Languages spoken here include Awadhi, a vernacular in the Hindi continuum spoken by over 38 million people, mainly in the Awadh region. Hindi and Urdu are also the two mainstream languages of the district. Lucknow city is also home to speakers of languages throughout India.

==Agriculture==
There are three harvests, called by the typical Hindustani names of rabi, kharif, and zaid. Rabi is the springtime harvest, Kharif is the autumn harvest, and Zaid is the hot-weather harvest. The most important of the three harvests is kharif, which historically has always involved larger areas of cultivation than Rabi. Of the kharif crops, the most important was traditionally rice, grown in two kinds: early rice, harvested in July and not grown very extensively, and late or transplanted rice, harvested in October and November and far more extensively grown, especially in areas with heavier clayey soils. The second most important kharif crop was historically juwar, grown in loamier soils, usually mixed with arhar, and often used as fodder. Bajra (pearl millet) has also traditionally been grown extensively, particularly in areas with sandier soil. Today, the main kharif crops in Lucknow district are rice, maize, juwar, bajra, urad, mung beans, and soybeans. As for the rabi crops, the most important are wheat and barley, followed by gram, peas, arhar, and oilseeds. In the early 20th century, peas and barley were not as widely grown. There are only a few zaid crops, of which the most important in Lucknow district has historically been the melon; the melons grown here have been renowned for their taste.

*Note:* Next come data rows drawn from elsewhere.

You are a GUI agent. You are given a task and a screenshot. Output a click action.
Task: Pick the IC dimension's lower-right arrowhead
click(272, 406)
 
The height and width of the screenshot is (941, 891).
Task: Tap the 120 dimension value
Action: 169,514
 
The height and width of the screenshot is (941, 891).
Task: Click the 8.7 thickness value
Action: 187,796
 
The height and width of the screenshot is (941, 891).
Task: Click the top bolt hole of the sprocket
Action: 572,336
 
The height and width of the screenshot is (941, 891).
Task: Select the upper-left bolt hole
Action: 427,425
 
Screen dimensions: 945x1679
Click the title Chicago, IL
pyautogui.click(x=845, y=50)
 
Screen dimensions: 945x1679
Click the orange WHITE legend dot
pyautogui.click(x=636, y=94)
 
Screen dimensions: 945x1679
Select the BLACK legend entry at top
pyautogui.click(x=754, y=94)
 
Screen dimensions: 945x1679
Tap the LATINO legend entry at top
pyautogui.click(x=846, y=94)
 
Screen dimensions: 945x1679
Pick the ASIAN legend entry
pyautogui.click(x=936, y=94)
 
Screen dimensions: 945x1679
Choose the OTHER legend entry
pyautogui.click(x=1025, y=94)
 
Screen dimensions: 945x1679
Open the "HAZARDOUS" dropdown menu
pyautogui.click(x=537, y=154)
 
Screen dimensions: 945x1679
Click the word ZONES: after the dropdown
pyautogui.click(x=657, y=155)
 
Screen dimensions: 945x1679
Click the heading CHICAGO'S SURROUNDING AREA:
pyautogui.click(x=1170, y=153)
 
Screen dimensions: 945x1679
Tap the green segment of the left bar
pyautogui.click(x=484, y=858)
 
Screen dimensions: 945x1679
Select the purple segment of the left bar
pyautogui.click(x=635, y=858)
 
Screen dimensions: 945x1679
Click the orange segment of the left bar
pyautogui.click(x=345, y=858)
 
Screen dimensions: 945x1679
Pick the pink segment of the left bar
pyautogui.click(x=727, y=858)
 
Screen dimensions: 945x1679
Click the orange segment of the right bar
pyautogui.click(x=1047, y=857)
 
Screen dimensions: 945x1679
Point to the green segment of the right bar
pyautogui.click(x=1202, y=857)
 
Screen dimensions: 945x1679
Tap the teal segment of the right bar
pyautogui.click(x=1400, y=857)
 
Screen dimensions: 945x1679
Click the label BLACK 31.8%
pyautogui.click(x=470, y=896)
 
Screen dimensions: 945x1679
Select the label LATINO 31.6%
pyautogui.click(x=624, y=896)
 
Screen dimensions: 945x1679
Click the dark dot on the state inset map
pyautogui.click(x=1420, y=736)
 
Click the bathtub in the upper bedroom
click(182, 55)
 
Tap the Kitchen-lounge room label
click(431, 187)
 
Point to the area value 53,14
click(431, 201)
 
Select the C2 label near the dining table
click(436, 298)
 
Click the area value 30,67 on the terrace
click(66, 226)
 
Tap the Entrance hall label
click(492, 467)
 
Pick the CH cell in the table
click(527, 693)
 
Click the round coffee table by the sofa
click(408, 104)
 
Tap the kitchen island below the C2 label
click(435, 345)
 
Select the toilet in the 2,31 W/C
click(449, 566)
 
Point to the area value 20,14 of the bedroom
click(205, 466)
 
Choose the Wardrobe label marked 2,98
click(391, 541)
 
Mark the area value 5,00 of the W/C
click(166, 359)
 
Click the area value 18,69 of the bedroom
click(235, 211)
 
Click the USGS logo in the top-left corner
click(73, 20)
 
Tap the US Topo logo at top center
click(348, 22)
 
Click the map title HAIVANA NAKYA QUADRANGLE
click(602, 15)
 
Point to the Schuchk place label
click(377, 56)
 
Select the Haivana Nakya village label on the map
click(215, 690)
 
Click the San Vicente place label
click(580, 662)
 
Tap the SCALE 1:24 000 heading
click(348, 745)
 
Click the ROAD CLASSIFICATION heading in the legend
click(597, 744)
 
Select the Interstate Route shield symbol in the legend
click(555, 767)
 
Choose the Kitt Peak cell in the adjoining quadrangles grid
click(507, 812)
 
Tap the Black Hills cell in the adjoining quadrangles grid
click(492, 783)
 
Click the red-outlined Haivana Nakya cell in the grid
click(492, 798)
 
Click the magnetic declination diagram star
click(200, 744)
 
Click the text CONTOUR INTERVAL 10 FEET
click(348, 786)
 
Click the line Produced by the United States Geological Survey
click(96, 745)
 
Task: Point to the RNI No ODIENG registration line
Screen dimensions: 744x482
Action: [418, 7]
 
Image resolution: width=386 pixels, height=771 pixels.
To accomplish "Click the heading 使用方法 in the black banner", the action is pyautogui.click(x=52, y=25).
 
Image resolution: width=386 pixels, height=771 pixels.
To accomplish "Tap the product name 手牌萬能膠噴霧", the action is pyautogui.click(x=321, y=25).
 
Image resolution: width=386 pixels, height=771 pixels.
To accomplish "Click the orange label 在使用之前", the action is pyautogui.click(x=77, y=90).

Most famous among Lucknow district's produce is the Dasheri mango, which are especially grown in the areas around Kakori and Malihabad. The Dasheri is said to have originated during the 18th century, as a chance seedling in the Nawab's gardens. Since then, the Dasheri has been spread throughout North India through continuous grafting.